Extracted data entries
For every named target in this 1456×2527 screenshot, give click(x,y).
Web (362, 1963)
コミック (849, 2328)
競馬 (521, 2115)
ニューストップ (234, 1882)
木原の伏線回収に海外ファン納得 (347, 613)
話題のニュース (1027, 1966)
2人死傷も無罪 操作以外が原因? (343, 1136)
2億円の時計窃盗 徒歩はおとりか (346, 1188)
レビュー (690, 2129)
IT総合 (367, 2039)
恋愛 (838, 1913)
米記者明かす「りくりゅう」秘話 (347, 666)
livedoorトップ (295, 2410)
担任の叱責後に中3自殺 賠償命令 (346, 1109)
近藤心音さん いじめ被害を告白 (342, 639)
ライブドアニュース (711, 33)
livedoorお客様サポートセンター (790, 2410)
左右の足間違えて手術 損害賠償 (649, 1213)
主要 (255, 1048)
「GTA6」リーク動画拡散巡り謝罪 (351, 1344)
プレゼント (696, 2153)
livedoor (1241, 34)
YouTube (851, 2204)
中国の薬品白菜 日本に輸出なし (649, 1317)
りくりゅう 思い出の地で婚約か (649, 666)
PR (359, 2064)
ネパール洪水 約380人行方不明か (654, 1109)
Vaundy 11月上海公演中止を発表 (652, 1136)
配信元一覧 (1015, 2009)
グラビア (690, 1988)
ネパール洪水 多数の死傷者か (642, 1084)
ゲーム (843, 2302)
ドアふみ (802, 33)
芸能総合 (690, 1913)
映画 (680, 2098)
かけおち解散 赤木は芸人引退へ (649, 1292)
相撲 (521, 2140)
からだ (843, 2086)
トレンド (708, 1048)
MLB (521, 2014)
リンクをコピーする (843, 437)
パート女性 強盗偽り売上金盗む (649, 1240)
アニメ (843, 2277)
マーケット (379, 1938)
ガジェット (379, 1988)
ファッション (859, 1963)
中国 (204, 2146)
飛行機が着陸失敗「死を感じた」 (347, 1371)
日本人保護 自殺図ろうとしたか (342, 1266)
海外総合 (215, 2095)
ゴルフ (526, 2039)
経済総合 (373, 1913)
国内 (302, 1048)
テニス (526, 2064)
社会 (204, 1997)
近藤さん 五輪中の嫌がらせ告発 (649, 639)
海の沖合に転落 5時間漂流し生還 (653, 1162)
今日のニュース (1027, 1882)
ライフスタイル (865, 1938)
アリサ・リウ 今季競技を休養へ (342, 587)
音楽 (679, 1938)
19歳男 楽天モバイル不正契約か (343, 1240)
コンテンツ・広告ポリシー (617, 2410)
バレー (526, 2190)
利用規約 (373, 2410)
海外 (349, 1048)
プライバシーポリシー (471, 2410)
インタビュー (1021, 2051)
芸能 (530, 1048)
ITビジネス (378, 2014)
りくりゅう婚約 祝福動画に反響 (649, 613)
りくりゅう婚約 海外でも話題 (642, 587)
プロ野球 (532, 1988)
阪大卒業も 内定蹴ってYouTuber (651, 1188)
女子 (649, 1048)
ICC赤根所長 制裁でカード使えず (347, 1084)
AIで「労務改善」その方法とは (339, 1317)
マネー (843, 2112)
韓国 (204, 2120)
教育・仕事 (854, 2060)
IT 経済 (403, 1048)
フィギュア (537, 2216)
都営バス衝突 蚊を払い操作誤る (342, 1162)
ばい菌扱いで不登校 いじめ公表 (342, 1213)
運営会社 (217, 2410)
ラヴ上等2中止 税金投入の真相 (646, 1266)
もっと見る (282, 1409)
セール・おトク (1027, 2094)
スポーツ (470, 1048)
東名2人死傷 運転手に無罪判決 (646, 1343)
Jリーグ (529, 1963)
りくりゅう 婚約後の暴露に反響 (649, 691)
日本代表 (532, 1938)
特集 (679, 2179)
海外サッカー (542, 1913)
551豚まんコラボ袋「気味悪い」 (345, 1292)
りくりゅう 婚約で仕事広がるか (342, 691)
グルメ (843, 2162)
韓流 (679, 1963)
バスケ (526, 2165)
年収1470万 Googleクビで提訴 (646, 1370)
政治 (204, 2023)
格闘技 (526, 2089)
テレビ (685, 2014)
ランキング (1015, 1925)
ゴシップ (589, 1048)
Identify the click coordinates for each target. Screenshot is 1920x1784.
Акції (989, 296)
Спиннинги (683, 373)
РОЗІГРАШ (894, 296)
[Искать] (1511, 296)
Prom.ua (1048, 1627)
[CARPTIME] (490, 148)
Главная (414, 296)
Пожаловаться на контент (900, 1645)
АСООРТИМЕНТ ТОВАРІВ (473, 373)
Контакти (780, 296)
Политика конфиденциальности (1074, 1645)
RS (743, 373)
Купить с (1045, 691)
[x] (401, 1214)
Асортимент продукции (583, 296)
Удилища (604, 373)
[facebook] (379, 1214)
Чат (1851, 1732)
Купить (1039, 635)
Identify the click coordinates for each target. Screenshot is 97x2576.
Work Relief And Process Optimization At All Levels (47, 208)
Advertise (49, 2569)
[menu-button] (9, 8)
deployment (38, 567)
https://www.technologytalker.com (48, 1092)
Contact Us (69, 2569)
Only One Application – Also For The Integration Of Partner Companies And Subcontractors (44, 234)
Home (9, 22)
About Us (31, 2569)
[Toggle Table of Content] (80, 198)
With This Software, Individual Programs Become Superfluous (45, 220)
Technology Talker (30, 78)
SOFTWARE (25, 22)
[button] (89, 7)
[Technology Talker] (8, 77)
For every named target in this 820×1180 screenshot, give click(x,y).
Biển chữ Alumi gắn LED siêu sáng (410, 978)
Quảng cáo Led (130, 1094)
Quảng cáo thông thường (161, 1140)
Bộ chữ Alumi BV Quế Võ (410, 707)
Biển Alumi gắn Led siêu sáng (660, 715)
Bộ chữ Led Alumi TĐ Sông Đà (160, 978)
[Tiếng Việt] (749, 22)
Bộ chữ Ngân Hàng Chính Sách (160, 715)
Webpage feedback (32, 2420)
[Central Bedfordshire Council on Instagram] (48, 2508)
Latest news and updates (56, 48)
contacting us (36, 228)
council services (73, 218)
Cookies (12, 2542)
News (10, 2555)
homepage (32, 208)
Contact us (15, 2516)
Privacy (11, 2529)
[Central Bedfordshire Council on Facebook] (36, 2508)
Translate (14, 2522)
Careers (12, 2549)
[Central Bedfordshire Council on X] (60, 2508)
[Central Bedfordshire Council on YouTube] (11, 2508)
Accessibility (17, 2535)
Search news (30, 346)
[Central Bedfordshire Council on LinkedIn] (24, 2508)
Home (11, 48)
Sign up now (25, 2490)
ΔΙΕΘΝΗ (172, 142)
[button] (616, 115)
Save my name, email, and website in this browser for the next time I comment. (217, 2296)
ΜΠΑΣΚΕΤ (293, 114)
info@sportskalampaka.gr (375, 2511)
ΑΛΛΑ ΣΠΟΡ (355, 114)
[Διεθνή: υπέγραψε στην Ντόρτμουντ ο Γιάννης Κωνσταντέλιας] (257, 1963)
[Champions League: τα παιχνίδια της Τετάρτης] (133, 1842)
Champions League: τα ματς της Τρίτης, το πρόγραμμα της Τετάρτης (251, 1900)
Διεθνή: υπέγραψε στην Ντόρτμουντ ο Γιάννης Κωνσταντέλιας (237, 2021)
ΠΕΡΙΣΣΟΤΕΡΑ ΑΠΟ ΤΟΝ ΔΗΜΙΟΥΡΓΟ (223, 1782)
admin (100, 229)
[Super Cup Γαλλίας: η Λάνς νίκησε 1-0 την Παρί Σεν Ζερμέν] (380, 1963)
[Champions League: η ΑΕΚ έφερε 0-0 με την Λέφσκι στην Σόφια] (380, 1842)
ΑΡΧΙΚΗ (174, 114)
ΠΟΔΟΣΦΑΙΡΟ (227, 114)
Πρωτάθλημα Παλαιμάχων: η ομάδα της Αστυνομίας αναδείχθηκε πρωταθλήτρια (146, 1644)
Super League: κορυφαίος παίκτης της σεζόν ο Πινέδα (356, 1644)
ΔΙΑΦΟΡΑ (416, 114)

Exercise: Using only the entries above, output the line with "レビュー (690, 2129)", the line with "テニス (526, 2064)", and all lines between them, exactly as they stand.

Output of the task:
レビュー (690, 2129)
IT総合 (367, 2039)
恋愛 (838, 1913)
米記者明かす「りくりゅう」秘話 (347, 666)
livedoorトップ (295, 2410)
担任の叱責後に中3自殺 賠償命令 (346, 1109)
近藤心音さん いじめ被害を告白 (342, 639)
ライブドアニュース (711, 33)
livedoorお客様サポートセンター (790, 2410)
左右の足間違えて手術 損害賠償 (649, 1213)
主要 (255, 1048)
「GTA6」リーク動画拡散巡り謝罪 (351, 1344)
プレゼント (696, 2153)
livedoor (1241, 34)
YouTube (851, 2204)
中国の薬品白菜 日本に輸出なし (649, 1317)
りくりゅう 思い出の地で婚約か (649, 666)
PR (359, 2064)
ネパール洪水 約380人行方不明か (654, 1109)
Vaundy 11月上海公演中止を発表 (652, 1136)
配信元一覧 (1015, 2009)
グラビア (690, 1988)
ネパール洪水 多数の死傷者か (642, 1084)
ゲーム (843, 2302)
ドアふみ (802, 33)
芸能総合 (690, 1913)
映画 (680, 2098)
かけおち解散 赤木は芸人引退へ (649, 1292)
相撲 (521, 2140)
からだ (843, 2086)
トレンド (708, 1048)
MLB (521, 2014)
リンクをコピーする (843, 437)
パート女性 強盗偽り売上金盗む (649, 1240)
アニメ (843, 2277)
マーケット (379, 1938)
ガジェット (379, 1988)
ファッション (859, 1963)
中国 (204, 2146)
飛行機が着陸失敗「死を感じた」 (347, 1371)
日本人保護 自殺図ろうとしたか (342, 1266)
海外総合 (215, 2095)
ゴルフ (526, 2039)
経済総合 (373, 1913)
国内 (302, 1048)
テニス (526, 2064)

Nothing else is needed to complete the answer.